THE TASK:
Nothing in the records may change when you print them out again.
***** DATA PROVIDED
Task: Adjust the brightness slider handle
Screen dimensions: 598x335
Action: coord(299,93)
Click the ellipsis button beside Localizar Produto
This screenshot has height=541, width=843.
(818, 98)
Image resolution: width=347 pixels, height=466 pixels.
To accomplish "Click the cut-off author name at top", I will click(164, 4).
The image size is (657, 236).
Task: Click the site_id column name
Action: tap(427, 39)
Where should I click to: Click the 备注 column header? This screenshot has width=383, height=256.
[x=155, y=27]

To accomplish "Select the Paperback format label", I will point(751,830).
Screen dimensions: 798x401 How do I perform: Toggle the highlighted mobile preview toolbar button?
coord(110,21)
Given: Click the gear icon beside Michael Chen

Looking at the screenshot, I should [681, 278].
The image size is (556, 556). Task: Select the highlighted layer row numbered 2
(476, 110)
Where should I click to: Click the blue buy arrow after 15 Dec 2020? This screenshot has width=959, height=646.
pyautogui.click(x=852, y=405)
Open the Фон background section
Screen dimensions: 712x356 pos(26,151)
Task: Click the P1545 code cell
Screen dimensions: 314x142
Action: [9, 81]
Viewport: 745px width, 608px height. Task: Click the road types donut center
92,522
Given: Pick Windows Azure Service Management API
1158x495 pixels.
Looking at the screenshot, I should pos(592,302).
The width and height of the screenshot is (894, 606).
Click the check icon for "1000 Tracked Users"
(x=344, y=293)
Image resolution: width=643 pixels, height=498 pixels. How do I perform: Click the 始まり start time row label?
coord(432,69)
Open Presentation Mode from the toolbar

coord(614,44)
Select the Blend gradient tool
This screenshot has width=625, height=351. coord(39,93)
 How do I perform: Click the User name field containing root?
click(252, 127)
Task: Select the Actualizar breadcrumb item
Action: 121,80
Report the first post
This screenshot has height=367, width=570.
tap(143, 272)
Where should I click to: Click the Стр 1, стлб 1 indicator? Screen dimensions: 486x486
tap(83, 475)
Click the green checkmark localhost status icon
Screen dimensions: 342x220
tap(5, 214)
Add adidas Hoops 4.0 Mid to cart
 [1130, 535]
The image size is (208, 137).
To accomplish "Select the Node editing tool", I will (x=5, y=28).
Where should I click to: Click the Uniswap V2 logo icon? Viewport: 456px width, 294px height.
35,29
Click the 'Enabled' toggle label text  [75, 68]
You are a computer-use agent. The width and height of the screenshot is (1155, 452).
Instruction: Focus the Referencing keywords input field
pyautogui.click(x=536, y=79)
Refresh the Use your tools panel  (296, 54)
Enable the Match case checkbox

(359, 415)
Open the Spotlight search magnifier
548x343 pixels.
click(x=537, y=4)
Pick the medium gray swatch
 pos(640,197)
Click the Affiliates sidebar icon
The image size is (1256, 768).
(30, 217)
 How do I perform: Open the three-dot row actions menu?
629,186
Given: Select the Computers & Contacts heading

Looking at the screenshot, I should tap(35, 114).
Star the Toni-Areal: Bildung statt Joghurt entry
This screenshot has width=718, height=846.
**********
OUTPUT BELOW:
Task: Adjust the brightness slider handle
Screen dimensions: 598x335
Action: coord(299,93)
Click the ellipsis button beside Localizar Produto
This screenshot has height=541, width=843.
(818, 98)
Image resolution: width=347 pixels, height=466 pixels.
To accomplish "Click the cut-off author name at top", I will click(164, 4).
The image size is (657, 236).
Task: Click the site_id column name
Action: tap(427, 39)
Where should I click to: Click the 备注 column header? This screenshot has width=383, height=256.
[x=155, y=27]

To accomplish "Select the Paperback format label", I will point(751,830).
Screen dimensions: 798x401 How do I perform: Toggle the highlighted mobile preview toolbar button?
coord(110,21)
Given: Click the gear icon beside Michael Chen

Looking at the screenshot, I should [681, 278].
The image size is (556, 556). Task: Select the highlighted layer row numbered 2
(476, 110)
Where should I click to: Click the blue buy arrow after 15 Dec 2020? This screenshot has width=959, height=646.
pyautogui.click(x=852, y=405)
Open the Фон background section
Screen dimensions: 712x356 pos(26,151)
Task: Click the P1545 code cell
Screen dimensions: 314x142
Action: [9, 81]
Viewport: 745px width, 608px height. Task: Click the road types donut center
92,522
Given: Pick Windows Azure Service Management API
1158x495 pixels.
Looking at the screenshot, I should pos(592,302).
The width and height of the screenshot is (894, 606).
Click the check icon for "1000 Tracked Users"
(x=344, y=293)
Image resolution: width=643 pixels, height=498 pixels. How do I perform: Click the 始まり start time row label?
coord(432,69)
Open Presentation Mode from the toolbar

coord(614,44)
Select the Blend gradient tool
This screenshot has width=625, height=351. coord(39,93)
 How do I perform: Click the User name field containing root?
click(252, 127)
Task: Select the Actualizar breadcrumb item
Action: 121,80
Report the first post
This screenshot has height=367, width=570.
tap(143, 272)
Where should I click to: Click the Стр 1, стлб 1 indicator? Screen dimensions: 486x486
tap(83, 475)
Click the green checkmark localhost status icon
Screen dimensions: 342x220
tap(5, 214)
Add adidas Hoops 4.0 Mid to cart
 [1130, 535]
The image size is (208, 137).
To accomplish "Select the Node editing tool", I will (x=5, y=28).
Where should I click to: Click the Uniswap V2 logo icon? Viewport: 456px width, 294px height.
35,29
Click the 'Enabled' toggle label text  [75, 68]
You are a computer-use agent. The width and height of the screenshot is (1155, 452).
Instruction: Focus the Referencing keywords input field
pyautogui.click(x=536, y=79)
Refresh the Use your tools panel  (296, 54)
Enable the Match case checkbox

(359, 415)
Open the Spotlight search magnifier
548x343 pixels.
click(x=537, y=4)
Pick the medium gray swatch
 pos(640,197)
Click the Affiliates sidebar icon
The image size is (1256, 768).
(30, 217)
 How do I perform: Open the three-dot row actions menu?
629,186
Given: Select the Computers & Contacts heading

Looking at the screenshot, I should tap(35, 114).
Star the Toni-Areal: Bildung statt Joghurt entry
This screenshot has width=718, height=846.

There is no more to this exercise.